1. Happy New Year again. Welcome to the first Monday of 2026. We have a whole year ahead of us along with 51 more Mondays.
Out the Hotel Window
Port Canaveral, FL
January 5, 2025
2. Today we board Utopia of the Seas for a week of fun and a visit to the Bahamas! I am awake this morning looking out on a foggy Florida morning. I was happy to be able to charge the car for free at the hotel!
3. NFL Family Football Report. The regular season is over and only one family team made the post season. Congratulations to the Steelers and the game ending missed Ravens field goal. Collectively, the teams finished a dismal 43-58-1, .426, for the season.
Ravens (8-9) lost to Steelers (10-7), 24-26
Dolphins (7-10) lost to Patriots (14-3), 10-38
Commanders (5-12) defeated Eagles (11-6), 24-17
Cowboys (7-9-1), lost to Giants (4-13), 17-34
Chiefs (6-11) lost to Raiders (3-14), 12-14
4. I am very conflicted this morning. I am appalled that international law and the Constitution were so blatantly ignored with the "arrest" of Maduro and his wife. I was further shocked that the Attorney General talked of the full "wrath" of American justice. I thought justice was blind and fair in a country governed by the rule of law. And I am further distressed by the Republicans talking on FoxNews (yes I watched) and not addressing the legality of the actions, but rather condemning Democrats who are concerned about the law, the state of our country, and are concerned that the veiled arrest is really a land and resource grab form a sovereign country. How is this different from what Putin did to Ukraine? And now Trump is talking about Cuba and Colombia next!

** Objectives **
A. Answer these questions from the blog post, one per line:
(i) What ship is the writer boarding today?
(ii) What combined record did the family football teams finish the season with?
(iii) Which family team made the postseason?
B. Write a continuation of the blog post, starting after its final sentence.
The material after the blog post is not needed for anything here.

** Given entries **
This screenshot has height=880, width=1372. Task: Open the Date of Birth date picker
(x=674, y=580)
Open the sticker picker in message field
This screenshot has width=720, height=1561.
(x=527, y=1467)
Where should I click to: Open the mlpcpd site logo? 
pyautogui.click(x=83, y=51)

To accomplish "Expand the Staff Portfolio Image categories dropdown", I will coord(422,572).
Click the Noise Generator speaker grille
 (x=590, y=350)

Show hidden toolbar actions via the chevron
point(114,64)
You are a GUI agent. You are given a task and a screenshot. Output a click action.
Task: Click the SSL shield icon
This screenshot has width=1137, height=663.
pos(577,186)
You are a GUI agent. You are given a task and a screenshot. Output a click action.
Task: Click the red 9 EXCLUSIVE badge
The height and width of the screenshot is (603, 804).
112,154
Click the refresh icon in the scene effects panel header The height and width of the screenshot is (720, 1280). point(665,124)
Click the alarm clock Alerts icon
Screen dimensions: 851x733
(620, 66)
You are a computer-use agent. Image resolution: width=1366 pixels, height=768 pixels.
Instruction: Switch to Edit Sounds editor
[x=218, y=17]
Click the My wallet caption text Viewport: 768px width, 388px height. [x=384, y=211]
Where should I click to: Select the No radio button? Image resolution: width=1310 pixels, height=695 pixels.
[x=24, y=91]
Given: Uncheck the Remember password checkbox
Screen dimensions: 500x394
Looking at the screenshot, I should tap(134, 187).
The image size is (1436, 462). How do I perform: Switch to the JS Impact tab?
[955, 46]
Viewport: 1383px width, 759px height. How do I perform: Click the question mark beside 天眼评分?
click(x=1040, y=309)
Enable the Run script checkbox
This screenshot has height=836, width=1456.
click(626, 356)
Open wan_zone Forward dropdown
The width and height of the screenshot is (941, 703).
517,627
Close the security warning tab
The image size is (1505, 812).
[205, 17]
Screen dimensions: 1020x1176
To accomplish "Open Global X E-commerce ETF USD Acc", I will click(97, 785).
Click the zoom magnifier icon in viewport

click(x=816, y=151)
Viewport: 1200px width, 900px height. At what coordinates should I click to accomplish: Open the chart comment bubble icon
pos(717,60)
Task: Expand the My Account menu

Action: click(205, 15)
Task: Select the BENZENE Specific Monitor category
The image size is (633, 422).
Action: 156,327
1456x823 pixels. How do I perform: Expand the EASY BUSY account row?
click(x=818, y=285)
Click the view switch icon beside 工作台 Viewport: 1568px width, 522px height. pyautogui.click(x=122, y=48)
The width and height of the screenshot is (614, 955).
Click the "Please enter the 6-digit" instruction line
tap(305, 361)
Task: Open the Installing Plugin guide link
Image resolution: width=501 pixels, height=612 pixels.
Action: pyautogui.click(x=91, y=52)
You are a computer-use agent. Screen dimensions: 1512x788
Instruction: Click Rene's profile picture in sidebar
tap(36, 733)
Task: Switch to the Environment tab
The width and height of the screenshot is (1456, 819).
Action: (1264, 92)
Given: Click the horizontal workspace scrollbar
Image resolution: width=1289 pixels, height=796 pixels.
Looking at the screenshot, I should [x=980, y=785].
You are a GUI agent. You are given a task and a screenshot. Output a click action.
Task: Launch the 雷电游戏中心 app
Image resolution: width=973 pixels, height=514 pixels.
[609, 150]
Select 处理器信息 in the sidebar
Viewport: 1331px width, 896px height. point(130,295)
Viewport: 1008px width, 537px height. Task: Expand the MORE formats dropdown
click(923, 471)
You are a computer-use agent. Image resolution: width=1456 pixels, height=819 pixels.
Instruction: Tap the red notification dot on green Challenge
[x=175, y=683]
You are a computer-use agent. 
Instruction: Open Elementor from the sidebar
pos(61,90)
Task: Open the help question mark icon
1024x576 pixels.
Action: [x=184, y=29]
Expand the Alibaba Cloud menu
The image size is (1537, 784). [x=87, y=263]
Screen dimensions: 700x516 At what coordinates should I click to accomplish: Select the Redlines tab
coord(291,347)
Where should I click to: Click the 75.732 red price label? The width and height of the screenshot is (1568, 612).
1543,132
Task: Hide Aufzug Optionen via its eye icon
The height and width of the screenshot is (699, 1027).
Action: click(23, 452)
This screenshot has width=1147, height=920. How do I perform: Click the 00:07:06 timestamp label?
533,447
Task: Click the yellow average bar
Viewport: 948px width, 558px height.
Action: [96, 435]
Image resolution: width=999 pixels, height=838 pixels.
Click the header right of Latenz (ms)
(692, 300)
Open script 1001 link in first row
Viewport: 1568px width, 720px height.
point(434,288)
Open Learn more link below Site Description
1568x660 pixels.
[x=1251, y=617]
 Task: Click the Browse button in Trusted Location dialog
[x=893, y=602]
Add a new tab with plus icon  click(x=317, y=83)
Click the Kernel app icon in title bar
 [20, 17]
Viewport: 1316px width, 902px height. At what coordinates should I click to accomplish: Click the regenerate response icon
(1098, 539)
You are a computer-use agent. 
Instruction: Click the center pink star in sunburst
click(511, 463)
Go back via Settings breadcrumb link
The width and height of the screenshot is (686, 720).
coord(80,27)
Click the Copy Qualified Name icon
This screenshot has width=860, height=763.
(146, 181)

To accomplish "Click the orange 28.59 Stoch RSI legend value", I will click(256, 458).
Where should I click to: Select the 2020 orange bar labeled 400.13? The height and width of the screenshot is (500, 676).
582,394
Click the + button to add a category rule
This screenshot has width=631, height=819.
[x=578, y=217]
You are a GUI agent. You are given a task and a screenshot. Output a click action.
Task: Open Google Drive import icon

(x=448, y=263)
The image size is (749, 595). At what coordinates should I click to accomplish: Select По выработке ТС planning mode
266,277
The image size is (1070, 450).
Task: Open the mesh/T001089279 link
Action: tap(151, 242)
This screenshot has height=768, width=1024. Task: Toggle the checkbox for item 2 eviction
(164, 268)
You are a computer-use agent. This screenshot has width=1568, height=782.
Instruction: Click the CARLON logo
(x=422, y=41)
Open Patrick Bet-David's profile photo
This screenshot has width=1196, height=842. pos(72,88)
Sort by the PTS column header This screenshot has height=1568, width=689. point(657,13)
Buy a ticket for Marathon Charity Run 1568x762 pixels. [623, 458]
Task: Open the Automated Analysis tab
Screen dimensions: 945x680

** Final results **
A.
(i) Utopia of the Seas
(ii) 43-58-1 (.426)
(iii) The Steelers

B.
5. Today in History. On January 5, 1933, construction begins on the Golden Gate Bridge, as workers began excavating 3.25 million cubic feet of dirt for the structure’s huge anchorages.
Following the Gold Rush boom that began in 1849, speculators realized the land north of San Francisco Bay would increase in value in direct proportion to its accessibility to the city. Soon, a plan was hatched to build a bridge that would span the Golden Gate, a narrow, 400-foot deep strait that serves as the mouth of the San Francisco Bay, connecting the San Francisco Peninsula with the southern end of Marin County.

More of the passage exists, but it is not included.